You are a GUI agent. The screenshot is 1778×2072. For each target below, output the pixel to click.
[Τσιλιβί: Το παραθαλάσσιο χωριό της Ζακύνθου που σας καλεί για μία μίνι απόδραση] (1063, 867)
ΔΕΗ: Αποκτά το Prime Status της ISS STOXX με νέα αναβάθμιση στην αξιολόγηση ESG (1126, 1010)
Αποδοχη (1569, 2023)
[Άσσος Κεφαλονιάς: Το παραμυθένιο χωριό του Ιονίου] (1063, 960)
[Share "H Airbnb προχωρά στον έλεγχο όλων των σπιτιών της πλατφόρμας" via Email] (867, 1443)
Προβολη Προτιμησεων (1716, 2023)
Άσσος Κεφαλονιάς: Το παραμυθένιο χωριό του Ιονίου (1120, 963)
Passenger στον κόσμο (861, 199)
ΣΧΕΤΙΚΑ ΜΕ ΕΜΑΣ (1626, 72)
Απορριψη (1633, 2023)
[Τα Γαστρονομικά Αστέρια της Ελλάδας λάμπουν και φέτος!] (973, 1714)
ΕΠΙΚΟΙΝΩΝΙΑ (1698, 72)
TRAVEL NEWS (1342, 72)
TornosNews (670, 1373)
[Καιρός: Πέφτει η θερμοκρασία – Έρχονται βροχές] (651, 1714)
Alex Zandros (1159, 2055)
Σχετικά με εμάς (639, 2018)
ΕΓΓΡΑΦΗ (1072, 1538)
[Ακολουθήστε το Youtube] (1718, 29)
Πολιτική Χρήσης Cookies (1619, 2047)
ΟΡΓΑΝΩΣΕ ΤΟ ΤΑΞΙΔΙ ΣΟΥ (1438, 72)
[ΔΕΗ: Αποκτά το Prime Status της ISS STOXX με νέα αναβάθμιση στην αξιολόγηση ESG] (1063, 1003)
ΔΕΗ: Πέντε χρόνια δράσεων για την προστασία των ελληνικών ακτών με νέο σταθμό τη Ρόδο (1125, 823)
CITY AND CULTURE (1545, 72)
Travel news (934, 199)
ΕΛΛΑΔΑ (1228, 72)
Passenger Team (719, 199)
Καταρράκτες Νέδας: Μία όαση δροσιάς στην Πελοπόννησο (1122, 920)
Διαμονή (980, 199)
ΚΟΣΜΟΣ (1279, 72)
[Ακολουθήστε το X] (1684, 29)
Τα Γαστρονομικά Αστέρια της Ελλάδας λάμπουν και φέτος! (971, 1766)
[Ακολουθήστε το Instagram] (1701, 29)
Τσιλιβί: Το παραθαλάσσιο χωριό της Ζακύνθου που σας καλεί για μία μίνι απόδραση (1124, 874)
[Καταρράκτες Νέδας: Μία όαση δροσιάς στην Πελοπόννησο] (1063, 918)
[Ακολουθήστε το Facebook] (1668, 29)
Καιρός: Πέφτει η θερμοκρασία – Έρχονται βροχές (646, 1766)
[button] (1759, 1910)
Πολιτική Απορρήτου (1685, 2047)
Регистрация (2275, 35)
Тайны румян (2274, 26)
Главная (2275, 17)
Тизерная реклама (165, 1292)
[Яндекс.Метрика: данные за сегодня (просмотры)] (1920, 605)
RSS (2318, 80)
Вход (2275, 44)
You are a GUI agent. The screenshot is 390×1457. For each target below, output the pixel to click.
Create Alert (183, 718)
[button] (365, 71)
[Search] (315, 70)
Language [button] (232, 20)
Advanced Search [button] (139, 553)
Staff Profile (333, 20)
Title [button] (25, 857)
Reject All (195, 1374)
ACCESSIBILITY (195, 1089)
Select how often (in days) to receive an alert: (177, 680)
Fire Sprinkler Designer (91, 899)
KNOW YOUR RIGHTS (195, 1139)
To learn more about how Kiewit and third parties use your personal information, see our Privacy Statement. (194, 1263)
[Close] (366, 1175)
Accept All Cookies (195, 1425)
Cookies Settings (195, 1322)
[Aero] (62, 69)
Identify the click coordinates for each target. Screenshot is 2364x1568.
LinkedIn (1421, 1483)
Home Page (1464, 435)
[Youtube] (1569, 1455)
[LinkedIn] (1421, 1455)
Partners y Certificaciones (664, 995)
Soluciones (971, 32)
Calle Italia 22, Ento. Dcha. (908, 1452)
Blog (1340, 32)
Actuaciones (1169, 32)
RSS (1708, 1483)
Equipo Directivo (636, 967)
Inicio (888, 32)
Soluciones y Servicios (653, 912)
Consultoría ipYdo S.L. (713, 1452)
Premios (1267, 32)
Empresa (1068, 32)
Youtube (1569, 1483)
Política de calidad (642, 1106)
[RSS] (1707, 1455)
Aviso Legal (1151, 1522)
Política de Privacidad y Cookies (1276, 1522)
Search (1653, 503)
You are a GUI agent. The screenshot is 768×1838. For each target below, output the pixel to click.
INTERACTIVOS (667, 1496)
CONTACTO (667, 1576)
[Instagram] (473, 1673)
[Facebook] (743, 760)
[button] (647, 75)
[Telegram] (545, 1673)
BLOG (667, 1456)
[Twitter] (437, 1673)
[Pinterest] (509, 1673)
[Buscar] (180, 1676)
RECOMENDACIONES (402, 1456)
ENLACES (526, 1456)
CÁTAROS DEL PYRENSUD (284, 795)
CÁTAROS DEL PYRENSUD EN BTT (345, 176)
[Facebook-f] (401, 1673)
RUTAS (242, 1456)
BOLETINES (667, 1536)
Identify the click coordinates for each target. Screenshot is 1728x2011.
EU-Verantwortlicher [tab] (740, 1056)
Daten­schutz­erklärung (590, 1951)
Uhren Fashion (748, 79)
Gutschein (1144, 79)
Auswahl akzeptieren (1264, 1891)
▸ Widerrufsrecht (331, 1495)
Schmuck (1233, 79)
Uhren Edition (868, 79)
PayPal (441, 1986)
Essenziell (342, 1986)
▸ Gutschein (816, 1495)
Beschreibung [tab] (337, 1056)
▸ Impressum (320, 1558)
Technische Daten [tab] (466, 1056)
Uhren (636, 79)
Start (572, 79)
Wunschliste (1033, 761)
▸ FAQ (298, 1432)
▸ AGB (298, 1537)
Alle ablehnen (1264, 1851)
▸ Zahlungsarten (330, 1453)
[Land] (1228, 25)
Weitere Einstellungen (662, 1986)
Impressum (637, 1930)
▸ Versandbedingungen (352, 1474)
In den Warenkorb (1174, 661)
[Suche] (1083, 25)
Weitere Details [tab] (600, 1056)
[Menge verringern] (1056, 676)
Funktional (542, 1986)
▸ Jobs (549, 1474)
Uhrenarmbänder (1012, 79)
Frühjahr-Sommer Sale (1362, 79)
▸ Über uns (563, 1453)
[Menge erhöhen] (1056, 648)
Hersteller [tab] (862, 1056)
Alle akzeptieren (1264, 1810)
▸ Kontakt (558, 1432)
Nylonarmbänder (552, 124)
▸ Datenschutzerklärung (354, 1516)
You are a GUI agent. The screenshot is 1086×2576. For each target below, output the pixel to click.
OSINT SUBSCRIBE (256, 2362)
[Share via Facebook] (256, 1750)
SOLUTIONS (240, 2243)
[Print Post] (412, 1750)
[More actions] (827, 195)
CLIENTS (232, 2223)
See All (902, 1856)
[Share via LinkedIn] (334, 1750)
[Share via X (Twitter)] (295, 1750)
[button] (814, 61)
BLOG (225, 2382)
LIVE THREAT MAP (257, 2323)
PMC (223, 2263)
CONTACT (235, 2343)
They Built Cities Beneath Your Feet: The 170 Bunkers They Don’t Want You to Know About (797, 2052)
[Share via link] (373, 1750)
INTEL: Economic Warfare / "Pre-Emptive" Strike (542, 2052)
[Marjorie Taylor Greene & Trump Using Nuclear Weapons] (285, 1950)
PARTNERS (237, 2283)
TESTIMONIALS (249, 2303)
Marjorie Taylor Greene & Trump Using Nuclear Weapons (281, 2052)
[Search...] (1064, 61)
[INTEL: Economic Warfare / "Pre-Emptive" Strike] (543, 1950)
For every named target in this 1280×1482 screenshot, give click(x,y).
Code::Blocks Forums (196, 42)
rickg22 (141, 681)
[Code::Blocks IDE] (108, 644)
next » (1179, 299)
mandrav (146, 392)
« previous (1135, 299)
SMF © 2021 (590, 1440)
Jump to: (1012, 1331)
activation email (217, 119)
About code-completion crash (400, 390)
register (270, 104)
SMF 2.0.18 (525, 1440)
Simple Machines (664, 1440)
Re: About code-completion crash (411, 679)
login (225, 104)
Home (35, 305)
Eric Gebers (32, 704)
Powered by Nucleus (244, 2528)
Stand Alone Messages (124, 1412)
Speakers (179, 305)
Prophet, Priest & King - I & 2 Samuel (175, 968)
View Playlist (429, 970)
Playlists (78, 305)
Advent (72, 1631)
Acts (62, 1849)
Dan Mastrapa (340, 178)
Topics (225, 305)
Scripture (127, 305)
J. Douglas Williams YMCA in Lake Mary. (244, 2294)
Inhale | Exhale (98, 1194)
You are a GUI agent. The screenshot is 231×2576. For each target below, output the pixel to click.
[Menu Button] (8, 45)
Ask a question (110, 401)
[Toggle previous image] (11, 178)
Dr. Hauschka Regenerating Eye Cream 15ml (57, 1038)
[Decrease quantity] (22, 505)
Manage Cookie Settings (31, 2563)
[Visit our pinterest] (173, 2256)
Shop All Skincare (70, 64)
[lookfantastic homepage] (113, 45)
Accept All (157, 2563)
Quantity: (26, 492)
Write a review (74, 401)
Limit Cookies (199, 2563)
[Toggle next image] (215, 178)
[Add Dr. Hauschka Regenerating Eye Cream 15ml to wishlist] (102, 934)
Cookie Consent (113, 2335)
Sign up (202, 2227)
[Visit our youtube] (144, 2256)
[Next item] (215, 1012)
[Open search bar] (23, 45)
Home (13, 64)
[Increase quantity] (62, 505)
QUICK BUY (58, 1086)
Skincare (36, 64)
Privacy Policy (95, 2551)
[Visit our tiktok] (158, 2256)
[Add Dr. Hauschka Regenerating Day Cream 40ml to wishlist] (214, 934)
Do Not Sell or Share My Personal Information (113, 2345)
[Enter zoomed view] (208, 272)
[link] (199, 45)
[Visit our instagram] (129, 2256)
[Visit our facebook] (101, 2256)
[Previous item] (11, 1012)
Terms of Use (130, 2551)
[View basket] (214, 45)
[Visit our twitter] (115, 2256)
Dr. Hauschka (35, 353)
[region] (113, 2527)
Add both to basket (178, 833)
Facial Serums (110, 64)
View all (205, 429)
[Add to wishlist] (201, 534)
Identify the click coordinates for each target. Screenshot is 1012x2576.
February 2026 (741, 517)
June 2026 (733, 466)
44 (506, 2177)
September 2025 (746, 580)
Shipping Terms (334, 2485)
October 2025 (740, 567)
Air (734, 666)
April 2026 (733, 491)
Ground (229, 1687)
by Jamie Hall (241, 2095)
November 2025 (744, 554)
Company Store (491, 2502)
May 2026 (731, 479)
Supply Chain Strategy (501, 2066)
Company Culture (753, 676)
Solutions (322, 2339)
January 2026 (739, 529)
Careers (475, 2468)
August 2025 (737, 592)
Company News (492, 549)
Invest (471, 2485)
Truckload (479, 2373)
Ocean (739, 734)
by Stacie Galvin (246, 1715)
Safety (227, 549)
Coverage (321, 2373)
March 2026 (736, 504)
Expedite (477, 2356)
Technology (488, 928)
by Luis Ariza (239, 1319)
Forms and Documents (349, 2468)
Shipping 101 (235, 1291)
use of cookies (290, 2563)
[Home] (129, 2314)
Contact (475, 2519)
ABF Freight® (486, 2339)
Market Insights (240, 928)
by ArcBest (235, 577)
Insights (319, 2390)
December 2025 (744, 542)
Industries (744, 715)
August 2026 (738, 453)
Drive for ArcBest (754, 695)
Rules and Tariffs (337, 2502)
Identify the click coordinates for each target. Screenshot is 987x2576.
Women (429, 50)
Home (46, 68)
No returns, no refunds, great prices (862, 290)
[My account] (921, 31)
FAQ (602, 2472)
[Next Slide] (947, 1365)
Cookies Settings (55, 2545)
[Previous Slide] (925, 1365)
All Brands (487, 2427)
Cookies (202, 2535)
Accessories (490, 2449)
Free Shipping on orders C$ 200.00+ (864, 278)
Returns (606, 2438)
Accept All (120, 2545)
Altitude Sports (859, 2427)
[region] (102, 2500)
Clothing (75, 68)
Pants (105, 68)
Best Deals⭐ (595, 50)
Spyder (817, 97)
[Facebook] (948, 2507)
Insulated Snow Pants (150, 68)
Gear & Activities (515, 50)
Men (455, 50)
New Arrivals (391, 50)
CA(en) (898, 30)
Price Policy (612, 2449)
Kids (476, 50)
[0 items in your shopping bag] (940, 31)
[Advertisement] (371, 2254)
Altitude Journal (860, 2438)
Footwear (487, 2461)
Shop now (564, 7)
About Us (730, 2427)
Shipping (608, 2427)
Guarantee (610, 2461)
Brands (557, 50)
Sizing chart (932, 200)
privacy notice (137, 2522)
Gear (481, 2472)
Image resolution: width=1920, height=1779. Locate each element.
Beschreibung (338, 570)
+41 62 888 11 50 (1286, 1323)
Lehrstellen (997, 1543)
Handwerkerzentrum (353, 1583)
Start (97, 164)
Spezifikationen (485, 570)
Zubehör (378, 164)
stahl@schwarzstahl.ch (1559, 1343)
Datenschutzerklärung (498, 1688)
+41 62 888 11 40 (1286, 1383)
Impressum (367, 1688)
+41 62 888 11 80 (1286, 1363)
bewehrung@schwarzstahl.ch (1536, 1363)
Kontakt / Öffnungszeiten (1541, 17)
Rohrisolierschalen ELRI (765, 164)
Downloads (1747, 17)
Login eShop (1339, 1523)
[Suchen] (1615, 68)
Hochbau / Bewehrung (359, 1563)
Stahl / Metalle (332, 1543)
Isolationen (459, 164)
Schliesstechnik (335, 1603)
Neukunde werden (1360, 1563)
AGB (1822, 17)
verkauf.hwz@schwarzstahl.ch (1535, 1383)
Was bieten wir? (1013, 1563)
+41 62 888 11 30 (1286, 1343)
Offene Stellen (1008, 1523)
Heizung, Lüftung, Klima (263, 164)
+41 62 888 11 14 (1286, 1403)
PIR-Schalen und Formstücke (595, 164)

____________

What is wanted is the line containing "Spezifikationen (485, 570)" and every line after it through the last line of the entries, printed exactly.

Spezifikationen (485, 570)
Zubehör (378, 164)
stahl@schwarzstahl.ch (1559, 1343)
Datenschutzerklärung (498, 1688)
+41 62 888 11 40 (1286, 1383)
Impressum (367, 1688)
+41 62 888 11 80 (1286, 1363)
bewehrung@schwarzstahl.ch (1536, 1363)
Kontakt / Öffnungszeiten (1541, 17)
Rohrisolierschalen ELRI (765, 164)
Downloads (1747, 17)
Login eShop (1339, 1523)
[Suchen] (1615, 68)
Hochbau / Bewehrung (359, 1563)
Stahl / Metalle (332, 1543)
Isolationen (459, 164)
Schliesstechnik (335, 1603)
Neukunde werden (1360, 1563)
AGB (1822, 17)
verkauf.hwz@schwarzstahl.ch (1535, 1383)
Was bieten wir? (1013, 1563)
+41 62 888 11 30 (1286, 1343)
Offene Stellen (1008, 1523)
Heizung, Lüftung, Klima (263, 164)
+41 62 888 11 14 (1286, 1403)
PIR-Schalen und Formstücke (595, 164)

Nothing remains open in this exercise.